A week later, on September 20, there was another rejection of worship by thugs against the Pentecostal congregation in Jonggol sub-district, Bekasi district. An argument erupted between the church congregation and a group of residents led directly by the village’s head. The Pentecostal congregation emphasized that what they were doing was part of faith-building activities, so that the congregation could have good morality. However, the group of residents still prohibited the Pentecostal congregation from conducting worship.
The next day, September 21, renovation of the construction of a Christian’s house in Ngatemi Village, Mojokerto Regency became the next target. The ban was issued by a village head against his resident named Sumarni. The village head said in a letter that Sumarni was not allowed to renovate his house by attaching the symbol of the cross on the building. Sumarni is also not allowed to carry out prayer activities at his home. The village claims that these Christian religious activities have caused local unrest, so the house renovation must be stopped.

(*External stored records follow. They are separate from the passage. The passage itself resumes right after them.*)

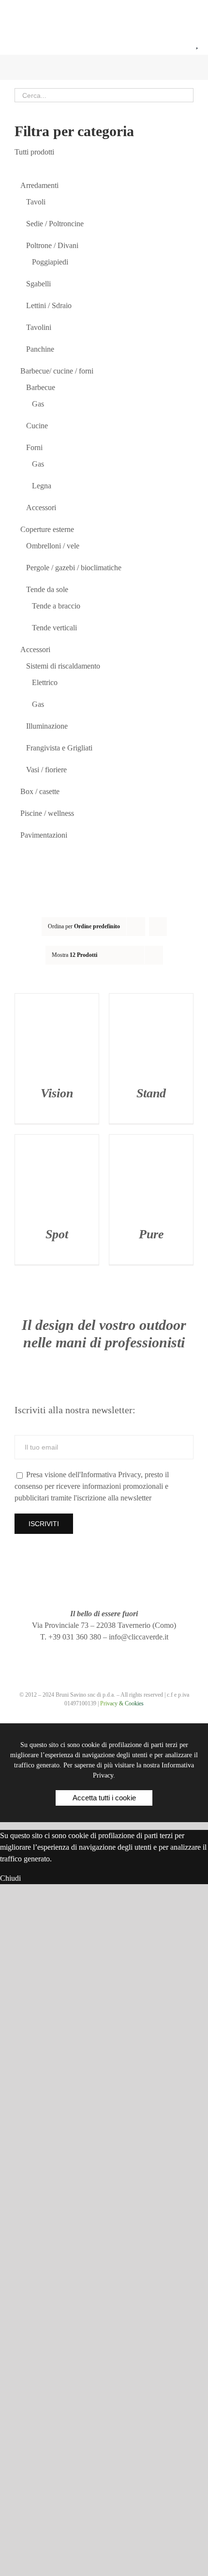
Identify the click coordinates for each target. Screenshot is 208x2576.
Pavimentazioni (43, 835)
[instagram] (86, 1655)
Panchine (40, 349)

The constitutional rights as Indonesian citizens do not seem to apply when it comes to Christians. Muslim radical groups continue to dance on top of the government’s insolence. Hendry Lokra from the PGI (Council of Churches in Indonesia) Justice and Peace sector recently told ICC, “We Christians as citizens must continue to encourage the Government of the Republic of Indonesia to cling to the existing Constitution.” Hendry continued, “That is why PGI as representatives of churches in Indonesia, has written to President Joko Widodo to focus more on ordering the Indonesian Republic Police (POLRI) to respect the law more than the [Muslim] majority vote.”